Y regresará Jan, tras veinte años, con su aspecto de sencillo trabajador, apareciendo en la reunión de las tres generaciones de Max, en ese jardín de la casa familiar, acogedora –bien recuerda a Noël Coward en La encantadora familia de Bliss-, ausente ya la esposa, Eleanor, fallecida tras una dolorosa enfermedad durante el primer acto: la actriz Ana Otero hace emocionantes escenas que el público aplaude, entusiasmado, por su interpretación brillantísima.

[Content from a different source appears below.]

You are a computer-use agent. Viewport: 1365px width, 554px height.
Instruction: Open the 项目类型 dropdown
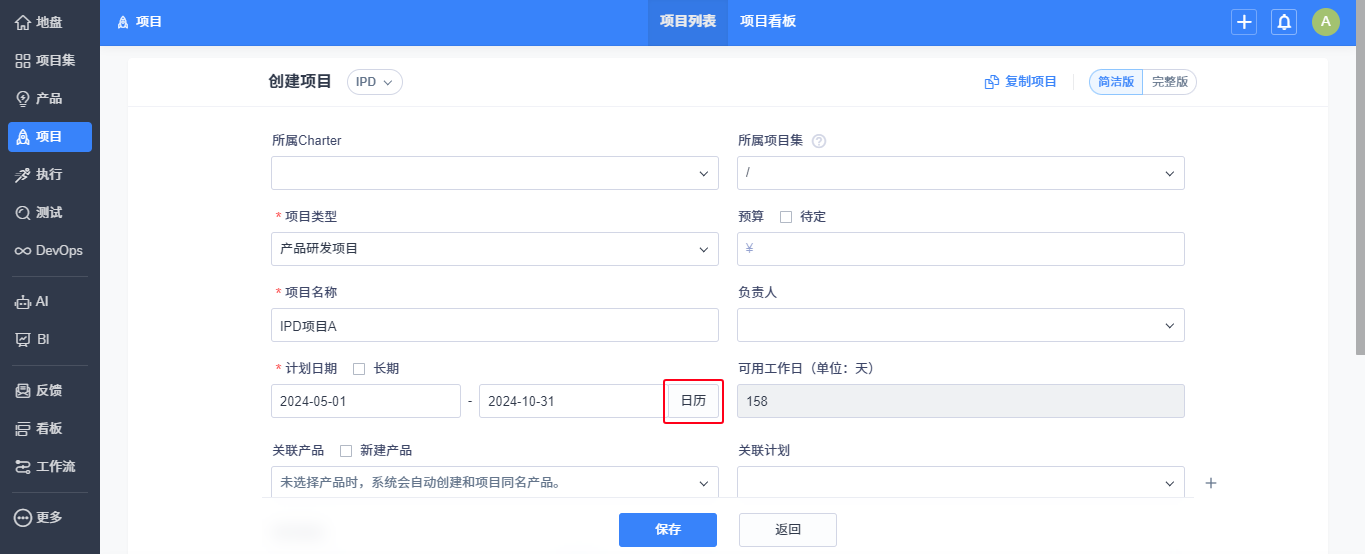(x=494, y=249)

Esta mujer, lingüísta griega, pedagógica, entiende, mucho más que ellos la filosofía dialéctica, con referencias a Safo o Sócrates, y su doble sentimiento de Afrodita y de Tánatos. Se forma en este jardín una especie de telaraña en cuyos hilos van enganchándose las diferencias y similares pensamientos. La hija de Eleanor, Esme, -también con la estupenda Chantal Aimée-, tiene una nieta. También un yerno, junto a un conjunto de estúpidos e inteligentes: a casi todos los que hay allí, el ya viejo Max, en sus enseñanzas finales, les va envolviéndo en papel de aluminio, metiéndolos en el refrigerador.

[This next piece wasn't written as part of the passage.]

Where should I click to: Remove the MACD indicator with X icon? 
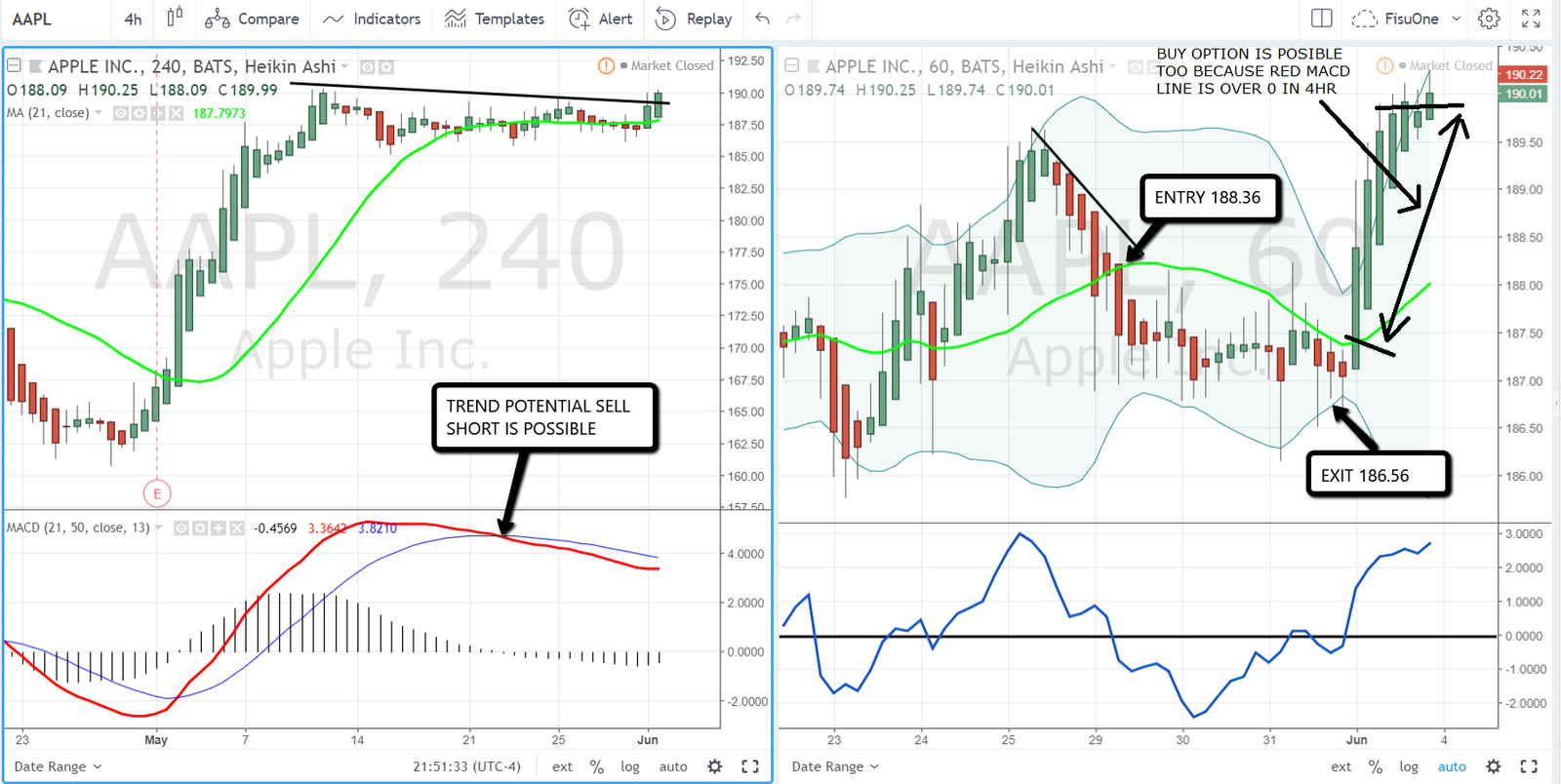(x=237, y=529)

Hace ya tiempo que no aparece por Madrid este apreciado director catalán, Àlex Rigola. El último montaje que vimos fue el inolvidable Largo viaje hacia la noche, de O’Neill, y ha querido ahora traer –después de estar en cartel en el Teatro Lliure, Barcelona- esta especie de diálogo filosófico, la última obra de Tom Stoppard (2006). A este autor checoslovaco-inglés le gusta hablar de sus experiencias: la última que se representó en Madrid –aún en cartel- fue Realidad, título que podría llevar de igual manera este Rock’n’Roll, aunque nada se asemejen. Aquí se atreve a este politiquismo. No posee interés dramático, por mucho que esté muy bien escrito. En el primer acto conocemos a unos interesantes personajes y esperamos a que algo ocurra: y resulta que lo único que ocurre son palabras y discusiones políticas. Quizá, el único personaje teatral, dramático, sea el de la madre de esta familia. Salimos en el intermedio todavía interesados. Y, poco a poco, excepto en la construcción de la última escena, terminamos hasta el gorro de este opúsculo estudio. La duración es de tres horas. Lucha bien el director, para intentar montar a caballo las lentas acciones. Como también pelean los intérpretes, todos perfectos, alguno extraordinario, aunque los largos diálogos son malditos. Y el reconocido escenógrafo, Max Glaencel, diseña el asomo del porche de la casa de campo en un largo césped de espacio rectangular, a cuyos lados contemplan los espectadores; asciende un fragmento del suelo formando un foso cerrado, que imita –tan innecesario- el apartamento de los dos amigos. Salíamos del Matadero –del teatro Español- mirándonos de reojo.